Descrição da tarefa:
Resuma em duas frases o trecho sobre o pingente maia de jade.

Trecho de origem:
*-*-*

A joia a que Braswell se refere foi encontrada no sítio arqueológico de Nim Li Punit, localizado no distrito de Toledo, ao sul de Belize, na América Central.
Trata-se de um pingente de jade de cerca de 18cm de largura por 10cm de comprimento. A joia foi encontrada em 2015, mas só agora os cientistas começaram a entender o seu significado.
O objeto é a segunda maior peça maia de jade já encontrada em Belize. Mas, segundo Braswell, o que torna o pingente ainda mais especial é o fato de ser o único com inscrições gravadas que se tem conhecimento.
A parte de trás da joia apresenta 30 hieróglifos que, de acordo com os cientistas, contam uma história dramática.
"A história que este pingente conta é curta, mas importante", diz Braswell.
"Esta joia está literalmente falando com a gente", completa.
Tumba misteriosa
Nim Li Punit é um sítio arqueológico pequeno, localizado na parte sudeste do antigo império maia, que cobre o sudeste do México, a maior parte da Guatemala, Belize e a parte ocidental de Honduras e El Salvador.
O local está a mais de 400 quilômetros de Chichen Itzá, um dos principais sítios arqueológicos da civilização maia, na Península de Yucatán, no México.

*-*-*

Dados fornecidos:
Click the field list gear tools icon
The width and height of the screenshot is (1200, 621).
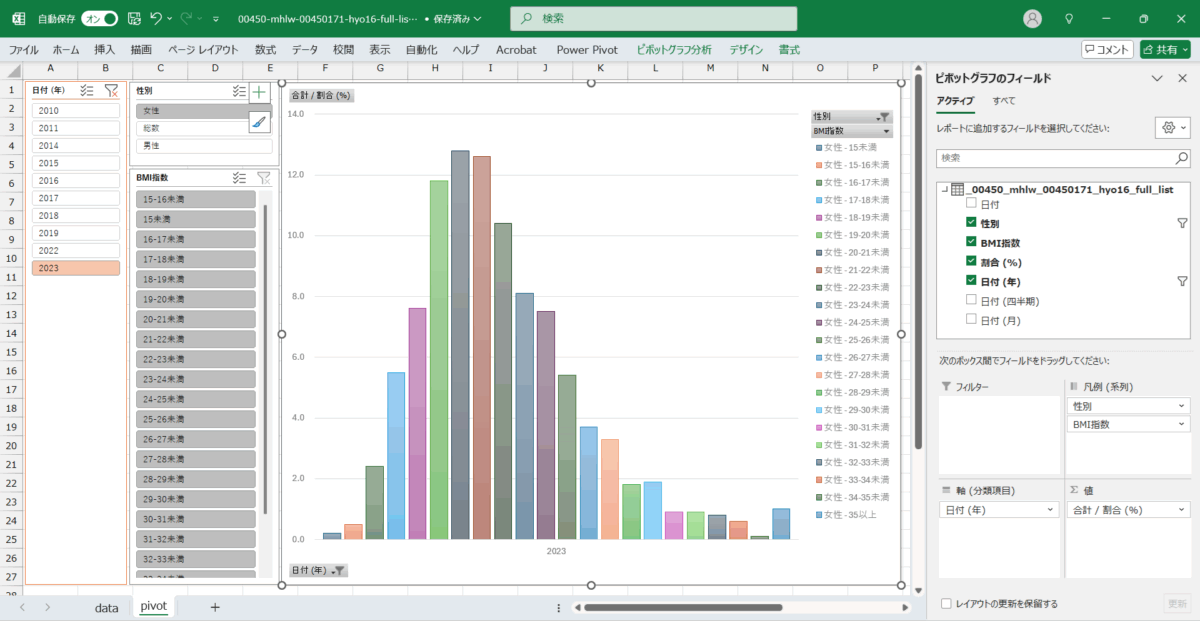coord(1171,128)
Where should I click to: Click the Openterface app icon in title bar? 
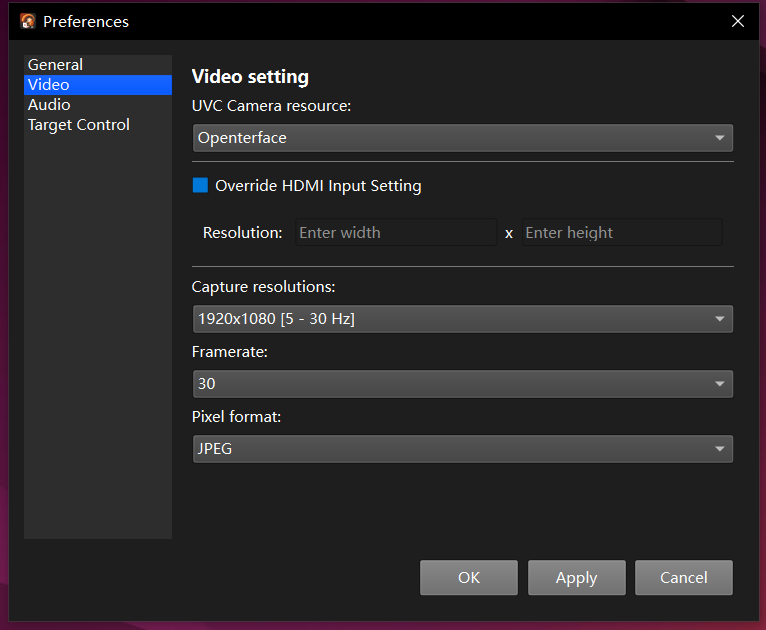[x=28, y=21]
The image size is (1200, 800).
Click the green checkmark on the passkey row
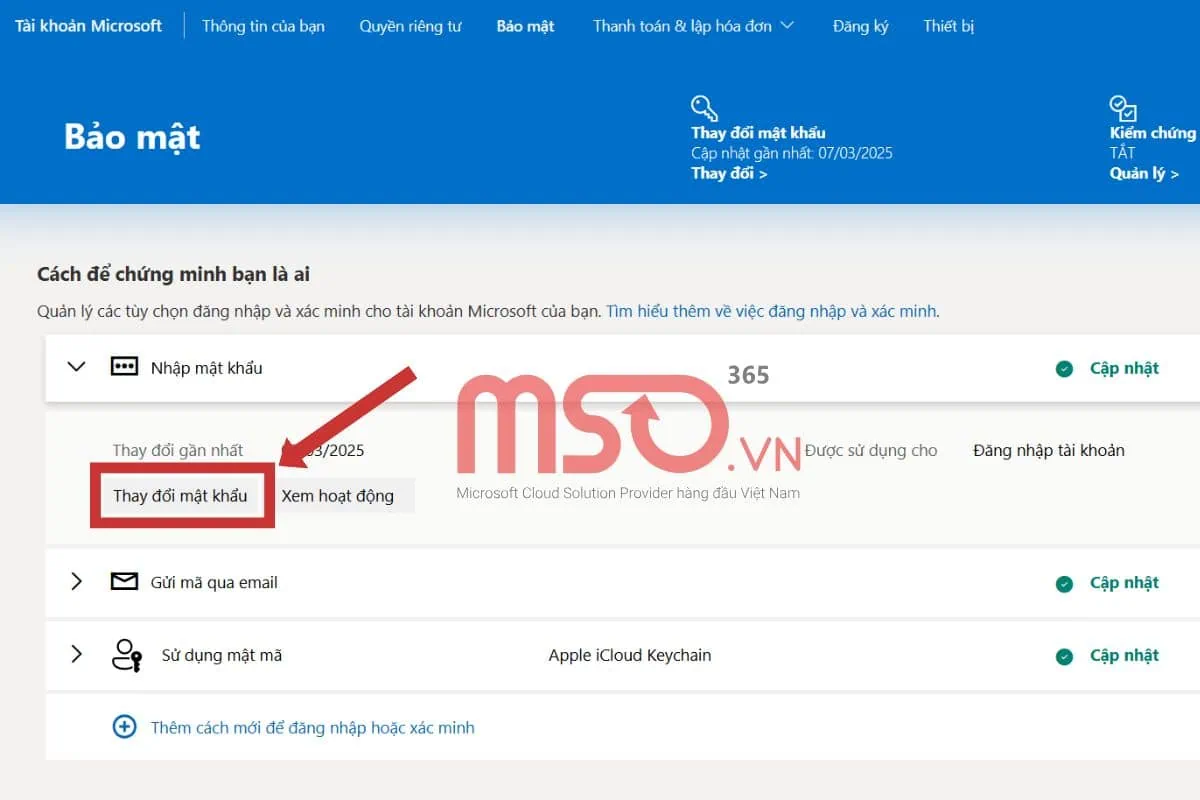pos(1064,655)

*-*-*

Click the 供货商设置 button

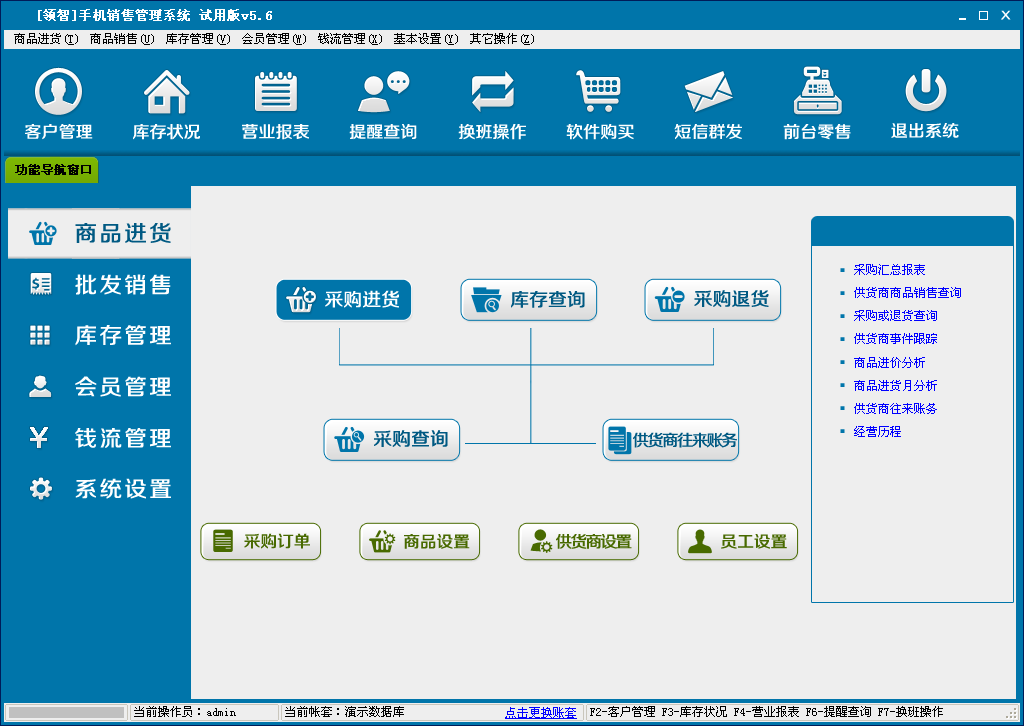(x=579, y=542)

*-*-*

Resposta abaixo:
Um pingente de jade de cerca de 18cm de largura por 10cm de comprimento foi encontrado em 2015 no sítio arqueológico de Nim Li Punit, no distrito de Toledo, ao sul de Belize, e é a segunda maior peça maia de jade já encontrada no país. Segundo Braswell, ele é o único com inscrições gravadas de que se tem conhecimento, e, de acordo com os cientistas, os 30 hieróglifos em sua parte de trás contam uma história dramática.